Wednesday, September 20, 2006

The Amaranth Fiasco

Looks like the Amaranth hedge fund is in deeper than it looks. Yesterday their losses were less than 3 billion. Now with their sale to J P Morgan Chase & Co and the hedge fund Citadel Investments, it looks closer to SIX BILLION!

As quoted from the Wall Street Journal:

As part of the deal, J.P. Morgan and Citadel could receive in the neighborhood of $2 billion of collateral that Amaranth had posted as margin on its various trades,


It gets stranger as you dig deeper.

As quoted from the San Diego Union Tribune:

Amaranth severely restricts investors' ability to cash in their holdings. Investors only can withdraw money on the anniversary of their investment and then only with 90 days' notice. If they try to withdraw at any point outside that time frame, they face a 2.5 percent penalty.

Even more Draconian, if investors redeem more than 7.5 percent of the fund's assets, Amaranth can refuse further withdrawals.


Then an article on the same page of the Tribune:

County pension may have lost millions in fund

The crash of the Amaranth hedge fund could have sizable repercussions for San Diego County's retirement system, which invested $175 million with Anaranth just last year.

The county retirement fund's losses could be as much as $45 million . . .

The retirement association already has terminated its agreement with Amaranth and is recalling its investment.

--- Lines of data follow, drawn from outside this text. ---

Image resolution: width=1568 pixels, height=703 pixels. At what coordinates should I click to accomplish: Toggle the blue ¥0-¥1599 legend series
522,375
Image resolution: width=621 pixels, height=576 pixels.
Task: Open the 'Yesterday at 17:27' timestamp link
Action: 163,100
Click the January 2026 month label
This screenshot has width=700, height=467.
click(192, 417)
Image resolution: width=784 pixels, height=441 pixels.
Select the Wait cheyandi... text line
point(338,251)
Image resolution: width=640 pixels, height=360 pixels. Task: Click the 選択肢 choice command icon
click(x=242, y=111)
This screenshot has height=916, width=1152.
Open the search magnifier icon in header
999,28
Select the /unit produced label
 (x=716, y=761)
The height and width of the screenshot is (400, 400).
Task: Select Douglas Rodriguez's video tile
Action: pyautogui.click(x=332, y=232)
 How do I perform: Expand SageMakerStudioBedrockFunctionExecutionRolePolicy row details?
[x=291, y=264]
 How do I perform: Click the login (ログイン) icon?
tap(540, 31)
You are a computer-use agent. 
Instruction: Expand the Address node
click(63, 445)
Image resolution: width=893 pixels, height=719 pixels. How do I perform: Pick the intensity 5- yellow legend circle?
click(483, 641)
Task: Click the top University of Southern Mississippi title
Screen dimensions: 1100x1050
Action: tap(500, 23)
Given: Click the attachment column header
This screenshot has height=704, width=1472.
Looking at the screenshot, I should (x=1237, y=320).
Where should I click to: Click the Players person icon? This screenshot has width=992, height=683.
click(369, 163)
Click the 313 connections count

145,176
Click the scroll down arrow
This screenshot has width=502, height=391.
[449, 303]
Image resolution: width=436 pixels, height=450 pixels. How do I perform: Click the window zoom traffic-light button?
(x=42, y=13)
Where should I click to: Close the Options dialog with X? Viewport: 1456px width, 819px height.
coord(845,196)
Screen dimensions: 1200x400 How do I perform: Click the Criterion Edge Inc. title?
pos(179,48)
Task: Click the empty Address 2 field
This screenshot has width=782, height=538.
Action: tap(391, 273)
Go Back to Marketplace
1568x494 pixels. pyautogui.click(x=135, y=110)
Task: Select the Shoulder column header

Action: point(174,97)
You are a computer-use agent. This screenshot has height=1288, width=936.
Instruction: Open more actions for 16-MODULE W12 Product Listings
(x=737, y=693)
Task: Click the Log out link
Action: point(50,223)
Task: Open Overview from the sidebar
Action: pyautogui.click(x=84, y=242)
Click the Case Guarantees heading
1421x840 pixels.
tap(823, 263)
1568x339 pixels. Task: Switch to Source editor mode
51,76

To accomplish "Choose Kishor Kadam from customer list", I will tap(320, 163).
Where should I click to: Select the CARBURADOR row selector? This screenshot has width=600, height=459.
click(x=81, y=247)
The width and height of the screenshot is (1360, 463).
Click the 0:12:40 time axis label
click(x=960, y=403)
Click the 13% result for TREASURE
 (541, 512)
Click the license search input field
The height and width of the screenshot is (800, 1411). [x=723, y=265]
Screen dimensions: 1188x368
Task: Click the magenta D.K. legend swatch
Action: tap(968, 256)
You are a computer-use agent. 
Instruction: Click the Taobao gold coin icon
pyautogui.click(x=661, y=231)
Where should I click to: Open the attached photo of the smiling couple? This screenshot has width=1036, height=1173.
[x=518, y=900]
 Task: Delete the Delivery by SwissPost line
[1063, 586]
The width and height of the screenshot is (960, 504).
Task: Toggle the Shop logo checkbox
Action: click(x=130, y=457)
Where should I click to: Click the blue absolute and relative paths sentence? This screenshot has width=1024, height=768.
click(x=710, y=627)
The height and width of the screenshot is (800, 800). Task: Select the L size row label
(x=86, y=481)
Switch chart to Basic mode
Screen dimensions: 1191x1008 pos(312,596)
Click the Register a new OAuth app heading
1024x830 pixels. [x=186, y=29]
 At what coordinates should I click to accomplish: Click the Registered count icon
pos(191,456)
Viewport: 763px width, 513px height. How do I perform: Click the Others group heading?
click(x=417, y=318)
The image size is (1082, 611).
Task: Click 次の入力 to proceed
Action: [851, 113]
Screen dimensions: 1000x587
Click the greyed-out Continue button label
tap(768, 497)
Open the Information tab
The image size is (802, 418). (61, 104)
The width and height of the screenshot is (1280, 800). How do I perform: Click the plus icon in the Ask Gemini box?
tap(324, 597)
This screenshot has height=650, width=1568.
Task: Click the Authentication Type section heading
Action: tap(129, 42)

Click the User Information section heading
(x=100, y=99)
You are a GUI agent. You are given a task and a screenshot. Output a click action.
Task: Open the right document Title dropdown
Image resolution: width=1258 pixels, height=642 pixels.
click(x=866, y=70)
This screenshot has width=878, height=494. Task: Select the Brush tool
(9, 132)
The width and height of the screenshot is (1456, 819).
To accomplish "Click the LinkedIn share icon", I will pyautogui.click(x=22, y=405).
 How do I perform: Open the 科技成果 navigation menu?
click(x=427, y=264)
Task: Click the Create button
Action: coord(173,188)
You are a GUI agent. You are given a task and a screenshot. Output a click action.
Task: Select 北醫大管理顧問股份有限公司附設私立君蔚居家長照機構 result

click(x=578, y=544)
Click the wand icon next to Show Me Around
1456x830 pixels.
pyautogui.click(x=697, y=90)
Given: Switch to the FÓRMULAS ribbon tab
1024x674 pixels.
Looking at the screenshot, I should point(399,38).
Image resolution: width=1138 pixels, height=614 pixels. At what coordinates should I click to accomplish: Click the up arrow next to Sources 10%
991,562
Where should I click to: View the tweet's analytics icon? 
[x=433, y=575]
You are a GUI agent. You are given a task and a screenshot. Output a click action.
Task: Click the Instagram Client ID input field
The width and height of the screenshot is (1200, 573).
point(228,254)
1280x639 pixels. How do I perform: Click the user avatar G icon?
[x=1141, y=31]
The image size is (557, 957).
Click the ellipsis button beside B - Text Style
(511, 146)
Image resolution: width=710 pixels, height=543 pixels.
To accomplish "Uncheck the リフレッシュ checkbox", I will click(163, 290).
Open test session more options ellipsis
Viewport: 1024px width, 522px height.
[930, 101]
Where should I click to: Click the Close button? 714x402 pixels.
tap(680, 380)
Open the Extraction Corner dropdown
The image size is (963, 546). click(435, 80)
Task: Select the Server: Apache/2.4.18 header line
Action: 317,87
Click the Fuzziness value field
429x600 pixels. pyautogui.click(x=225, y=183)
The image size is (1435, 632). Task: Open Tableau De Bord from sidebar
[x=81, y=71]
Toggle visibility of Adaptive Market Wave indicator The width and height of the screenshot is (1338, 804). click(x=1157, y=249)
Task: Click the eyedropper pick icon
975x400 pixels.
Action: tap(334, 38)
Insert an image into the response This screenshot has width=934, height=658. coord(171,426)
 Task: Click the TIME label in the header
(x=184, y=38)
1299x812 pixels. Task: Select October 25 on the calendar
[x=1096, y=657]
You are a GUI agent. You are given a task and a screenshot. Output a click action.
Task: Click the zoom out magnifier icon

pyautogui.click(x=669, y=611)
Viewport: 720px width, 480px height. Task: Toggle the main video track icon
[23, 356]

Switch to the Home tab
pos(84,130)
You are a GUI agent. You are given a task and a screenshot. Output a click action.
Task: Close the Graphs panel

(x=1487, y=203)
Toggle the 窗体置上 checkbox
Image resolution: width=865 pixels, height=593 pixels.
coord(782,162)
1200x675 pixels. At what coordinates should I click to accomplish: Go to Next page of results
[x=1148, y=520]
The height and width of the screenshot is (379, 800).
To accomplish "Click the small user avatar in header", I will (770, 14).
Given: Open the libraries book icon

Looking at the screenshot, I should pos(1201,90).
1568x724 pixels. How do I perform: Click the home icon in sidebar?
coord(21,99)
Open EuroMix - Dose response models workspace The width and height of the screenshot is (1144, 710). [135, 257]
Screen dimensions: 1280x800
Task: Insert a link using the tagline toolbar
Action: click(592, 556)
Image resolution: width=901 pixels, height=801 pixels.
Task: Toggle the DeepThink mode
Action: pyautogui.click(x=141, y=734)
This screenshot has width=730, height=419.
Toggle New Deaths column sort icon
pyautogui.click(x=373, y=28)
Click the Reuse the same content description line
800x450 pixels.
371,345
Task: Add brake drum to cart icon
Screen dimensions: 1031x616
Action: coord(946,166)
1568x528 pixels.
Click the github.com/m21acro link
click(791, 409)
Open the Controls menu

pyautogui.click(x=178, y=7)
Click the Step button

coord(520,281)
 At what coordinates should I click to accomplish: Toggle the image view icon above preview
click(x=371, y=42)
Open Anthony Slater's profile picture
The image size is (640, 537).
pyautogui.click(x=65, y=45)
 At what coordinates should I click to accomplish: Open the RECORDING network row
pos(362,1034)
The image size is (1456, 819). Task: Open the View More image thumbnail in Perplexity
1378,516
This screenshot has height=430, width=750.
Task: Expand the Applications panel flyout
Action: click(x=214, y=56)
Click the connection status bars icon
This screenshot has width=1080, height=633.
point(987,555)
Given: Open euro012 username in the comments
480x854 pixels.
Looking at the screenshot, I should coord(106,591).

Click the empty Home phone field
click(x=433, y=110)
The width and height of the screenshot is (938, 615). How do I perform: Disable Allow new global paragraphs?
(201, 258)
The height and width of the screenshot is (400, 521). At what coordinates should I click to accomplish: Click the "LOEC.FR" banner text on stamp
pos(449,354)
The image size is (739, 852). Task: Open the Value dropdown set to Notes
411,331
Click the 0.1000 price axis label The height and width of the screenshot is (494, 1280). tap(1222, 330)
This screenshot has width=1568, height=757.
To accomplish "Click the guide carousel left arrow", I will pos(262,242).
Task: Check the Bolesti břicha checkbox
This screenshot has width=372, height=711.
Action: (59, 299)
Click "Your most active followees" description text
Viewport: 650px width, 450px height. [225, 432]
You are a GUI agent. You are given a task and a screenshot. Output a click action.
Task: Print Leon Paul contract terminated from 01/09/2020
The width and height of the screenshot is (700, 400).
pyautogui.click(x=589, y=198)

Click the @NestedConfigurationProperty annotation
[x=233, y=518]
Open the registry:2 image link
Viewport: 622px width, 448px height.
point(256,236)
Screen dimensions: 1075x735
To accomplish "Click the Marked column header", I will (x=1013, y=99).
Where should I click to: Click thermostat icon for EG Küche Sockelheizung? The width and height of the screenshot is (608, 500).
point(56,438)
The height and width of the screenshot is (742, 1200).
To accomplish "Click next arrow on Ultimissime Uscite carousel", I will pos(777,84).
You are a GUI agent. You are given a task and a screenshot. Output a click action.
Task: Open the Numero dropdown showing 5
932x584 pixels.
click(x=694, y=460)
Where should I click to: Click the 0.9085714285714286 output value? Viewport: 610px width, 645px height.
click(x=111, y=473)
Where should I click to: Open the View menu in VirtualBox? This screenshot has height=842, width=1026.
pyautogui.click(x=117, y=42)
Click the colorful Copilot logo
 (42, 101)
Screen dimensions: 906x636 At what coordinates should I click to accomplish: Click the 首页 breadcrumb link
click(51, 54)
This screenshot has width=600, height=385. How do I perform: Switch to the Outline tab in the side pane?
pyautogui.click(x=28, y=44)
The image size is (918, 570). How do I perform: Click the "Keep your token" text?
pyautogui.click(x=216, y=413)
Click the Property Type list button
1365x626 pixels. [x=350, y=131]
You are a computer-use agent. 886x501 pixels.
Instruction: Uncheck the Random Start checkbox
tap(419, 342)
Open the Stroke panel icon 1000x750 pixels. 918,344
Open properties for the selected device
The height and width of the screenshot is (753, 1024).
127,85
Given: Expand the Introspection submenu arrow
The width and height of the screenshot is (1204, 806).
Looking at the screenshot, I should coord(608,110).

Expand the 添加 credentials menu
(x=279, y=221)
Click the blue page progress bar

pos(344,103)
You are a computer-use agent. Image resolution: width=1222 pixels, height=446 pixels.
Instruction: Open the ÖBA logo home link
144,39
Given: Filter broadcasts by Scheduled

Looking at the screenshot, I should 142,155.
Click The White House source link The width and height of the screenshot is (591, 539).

Here is a link to a previous post of mine on derivatives
Invisible Derivatives Market

The thing that I have been stressing, is that a lot of the money chasing the big returns could be retirement funds. That's where the big money is. If I'm right, its truly a sad time for a lot of people, this could get worse real fast.

A thirty two year old guy at Amaranth in a span of one week lost over 3 to 5 billion dollars.

Do you know who your retirement fund is sleeping with?

Final score: Amaranth ruined, San Diego County retirement caught in a compromising position

Truly an Ex-Lax moment!

3 comments:

Anonymous said...

people are trying to make this into much more than it is. the loss really is a just a tiny piss in the vast ocean of financial markets. amaranth's investors are likely well-diversified among other funds. i really doubt if any of the fund of funds that invest in them have any more than 5% of their total assets with amaranth.

bubble_watcher said...

Actually, it's the 'domino effect' that's of interest as one large bankruptcy can end up triggering another..

Jim in San Marcos said...

Also investors vote with their feet. Amaranth is toast.

Bubble Watcher mentioned that there could be a domino effect, and I agree, a European bank collapsed in 1928 started the ball rolling for 1929.

The thing that really impresses me, was how sudden Amaranth went from a gunslinger to a deadbeat.

Anonymous is right in stating that probably no one really got burnt, but (IMHO) the amount of money in play was mind boggling.